Saved entries:
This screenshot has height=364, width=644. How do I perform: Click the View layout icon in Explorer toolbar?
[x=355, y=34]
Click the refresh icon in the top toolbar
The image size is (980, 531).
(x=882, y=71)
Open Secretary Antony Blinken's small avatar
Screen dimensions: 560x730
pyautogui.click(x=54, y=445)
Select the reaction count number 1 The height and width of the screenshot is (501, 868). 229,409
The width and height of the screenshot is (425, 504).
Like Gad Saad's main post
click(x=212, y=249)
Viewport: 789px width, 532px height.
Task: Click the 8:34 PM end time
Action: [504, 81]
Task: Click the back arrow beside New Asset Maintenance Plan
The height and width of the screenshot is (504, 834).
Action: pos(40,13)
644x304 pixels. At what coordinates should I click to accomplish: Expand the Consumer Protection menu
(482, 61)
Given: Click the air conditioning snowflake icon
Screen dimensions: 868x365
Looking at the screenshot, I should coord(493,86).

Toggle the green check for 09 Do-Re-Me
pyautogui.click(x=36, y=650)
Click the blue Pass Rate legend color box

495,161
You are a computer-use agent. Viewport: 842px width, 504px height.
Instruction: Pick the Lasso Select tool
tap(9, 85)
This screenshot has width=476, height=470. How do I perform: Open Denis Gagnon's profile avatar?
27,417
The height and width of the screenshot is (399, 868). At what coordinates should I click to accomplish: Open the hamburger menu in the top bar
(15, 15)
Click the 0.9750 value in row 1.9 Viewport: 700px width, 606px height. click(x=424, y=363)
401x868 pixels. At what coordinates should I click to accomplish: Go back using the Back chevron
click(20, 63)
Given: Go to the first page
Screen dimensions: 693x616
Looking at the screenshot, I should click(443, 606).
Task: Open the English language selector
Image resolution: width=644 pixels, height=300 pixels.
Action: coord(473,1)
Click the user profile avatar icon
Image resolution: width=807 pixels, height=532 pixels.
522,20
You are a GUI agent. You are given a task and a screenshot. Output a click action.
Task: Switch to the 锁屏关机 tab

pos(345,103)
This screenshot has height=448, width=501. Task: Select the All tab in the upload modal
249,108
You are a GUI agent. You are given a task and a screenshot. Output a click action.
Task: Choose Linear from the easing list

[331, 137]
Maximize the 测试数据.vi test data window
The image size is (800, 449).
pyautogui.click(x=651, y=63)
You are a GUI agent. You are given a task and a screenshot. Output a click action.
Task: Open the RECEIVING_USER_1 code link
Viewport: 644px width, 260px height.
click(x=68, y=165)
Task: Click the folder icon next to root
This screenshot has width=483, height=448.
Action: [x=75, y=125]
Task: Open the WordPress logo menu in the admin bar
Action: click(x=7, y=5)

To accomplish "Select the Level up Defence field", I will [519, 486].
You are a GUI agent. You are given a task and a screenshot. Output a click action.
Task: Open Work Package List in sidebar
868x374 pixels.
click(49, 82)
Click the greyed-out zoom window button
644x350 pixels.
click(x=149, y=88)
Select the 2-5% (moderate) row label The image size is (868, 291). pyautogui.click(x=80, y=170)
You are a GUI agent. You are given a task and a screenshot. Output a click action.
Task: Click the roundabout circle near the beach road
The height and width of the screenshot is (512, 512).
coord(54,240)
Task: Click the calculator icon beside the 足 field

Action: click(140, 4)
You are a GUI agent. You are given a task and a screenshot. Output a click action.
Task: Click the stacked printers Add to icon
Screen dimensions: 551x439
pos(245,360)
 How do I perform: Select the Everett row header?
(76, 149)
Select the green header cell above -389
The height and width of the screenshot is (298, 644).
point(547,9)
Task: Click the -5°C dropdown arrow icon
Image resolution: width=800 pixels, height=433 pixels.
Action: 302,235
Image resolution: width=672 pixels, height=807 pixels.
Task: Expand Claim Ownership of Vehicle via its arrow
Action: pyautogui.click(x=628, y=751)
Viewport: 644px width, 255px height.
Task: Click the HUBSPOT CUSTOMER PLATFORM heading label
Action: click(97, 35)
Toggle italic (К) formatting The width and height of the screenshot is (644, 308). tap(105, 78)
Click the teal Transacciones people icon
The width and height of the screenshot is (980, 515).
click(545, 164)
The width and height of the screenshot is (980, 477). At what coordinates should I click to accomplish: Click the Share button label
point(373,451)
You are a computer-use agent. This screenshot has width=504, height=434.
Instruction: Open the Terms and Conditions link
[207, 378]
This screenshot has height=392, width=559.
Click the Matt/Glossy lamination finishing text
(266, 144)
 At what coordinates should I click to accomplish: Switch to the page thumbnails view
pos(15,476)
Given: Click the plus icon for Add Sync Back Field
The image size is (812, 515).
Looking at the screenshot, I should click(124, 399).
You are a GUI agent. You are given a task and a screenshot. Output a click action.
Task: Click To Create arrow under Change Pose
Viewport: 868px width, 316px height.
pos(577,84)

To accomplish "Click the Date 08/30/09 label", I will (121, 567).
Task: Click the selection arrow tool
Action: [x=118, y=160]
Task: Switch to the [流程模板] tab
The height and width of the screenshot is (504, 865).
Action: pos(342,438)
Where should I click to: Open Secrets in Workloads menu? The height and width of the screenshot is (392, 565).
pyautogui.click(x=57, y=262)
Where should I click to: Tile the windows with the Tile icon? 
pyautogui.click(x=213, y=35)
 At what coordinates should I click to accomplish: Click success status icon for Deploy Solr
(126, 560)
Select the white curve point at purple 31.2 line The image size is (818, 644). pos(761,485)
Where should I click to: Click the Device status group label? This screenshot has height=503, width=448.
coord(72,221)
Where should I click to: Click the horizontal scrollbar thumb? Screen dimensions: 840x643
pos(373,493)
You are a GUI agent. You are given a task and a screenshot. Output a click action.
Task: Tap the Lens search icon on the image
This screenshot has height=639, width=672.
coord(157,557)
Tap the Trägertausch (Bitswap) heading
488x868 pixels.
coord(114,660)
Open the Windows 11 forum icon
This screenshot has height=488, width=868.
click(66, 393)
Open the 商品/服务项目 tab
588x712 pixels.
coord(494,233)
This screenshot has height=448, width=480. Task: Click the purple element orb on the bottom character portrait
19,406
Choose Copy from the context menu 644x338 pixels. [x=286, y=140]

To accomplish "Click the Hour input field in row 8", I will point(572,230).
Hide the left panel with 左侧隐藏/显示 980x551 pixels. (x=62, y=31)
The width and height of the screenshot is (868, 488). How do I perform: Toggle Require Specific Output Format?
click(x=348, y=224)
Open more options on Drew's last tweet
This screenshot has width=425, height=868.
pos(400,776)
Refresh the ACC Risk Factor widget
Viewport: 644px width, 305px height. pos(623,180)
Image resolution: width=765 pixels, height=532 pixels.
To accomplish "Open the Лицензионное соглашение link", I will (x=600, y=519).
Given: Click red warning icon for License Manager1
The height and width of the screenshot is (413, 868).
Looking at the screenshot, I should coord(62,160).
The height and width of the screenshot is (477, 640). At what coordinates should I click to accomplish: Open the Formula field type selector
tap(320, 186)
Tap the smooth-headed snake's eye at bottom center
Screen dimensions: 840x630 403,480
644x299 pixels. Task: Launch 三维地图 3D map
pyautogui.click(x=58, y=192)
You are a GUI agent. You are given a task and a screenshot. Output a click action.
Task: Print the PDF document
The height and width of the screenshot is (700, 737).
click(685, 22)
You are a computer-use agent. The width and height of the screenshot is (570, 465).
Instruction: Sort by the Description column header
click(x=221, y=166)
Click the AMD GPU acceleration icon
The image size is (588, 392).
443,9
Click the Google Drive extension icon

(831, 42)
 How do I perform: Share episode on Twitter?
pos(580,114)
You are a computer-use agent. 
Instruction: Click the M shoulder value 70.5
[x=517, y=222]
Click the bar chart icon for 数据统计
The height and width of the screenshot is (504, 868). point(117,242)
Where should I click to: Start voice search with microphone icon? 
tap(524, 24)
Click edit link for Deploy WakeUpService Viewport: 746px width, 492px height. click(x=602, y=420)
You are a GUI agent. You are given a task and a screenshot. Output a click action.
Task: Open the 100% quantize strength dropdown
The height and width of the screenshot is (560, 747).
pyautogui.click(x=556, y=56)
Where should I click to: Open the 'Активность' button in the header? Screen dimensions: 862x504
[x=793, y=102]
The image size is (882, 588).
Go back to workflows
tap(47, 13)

WHAT THE TASK ASKS:
Using the entries shown above, reproduce verbatim the lines from the line bearing "Screen dimensions: 693x616" to the line bearing "Task: Open the RECEIVING_USER_1 code link", inclusive.

RESPONSE AREA:
Screen dimensions: 693x616
Looking at the screenshot, I should click(443, 606).
Task: Open the English language selector
Image resolution: width=644 pixels, height=300 pixels.
Action: coord(473,1)
Click the user profile avatar icon
Image resolution: width=807 pixels, height=532 pixels.
522,20
You are a GUI agent. You are given a task and a screenshot. Output a click action.
Task: Switch to the 锁屏关机 tab

pos(345,103)
This screenshot has height=448, width=501. Task: Select the All tab in the upload modal
249,108
You are a GUI agent. You are given a task and a screenshot. Output a click action.
Task: Choose Linear from the easing list

[331, 137]
Maximize the 测试数据.vi test data window
The image size is (800, 449).
pyautogui.click(x=651, y=63)
You are a GUI agent. You are given a task and a screenshot. Output a click action.
Task: Open the RECEIVING_USER_1 code link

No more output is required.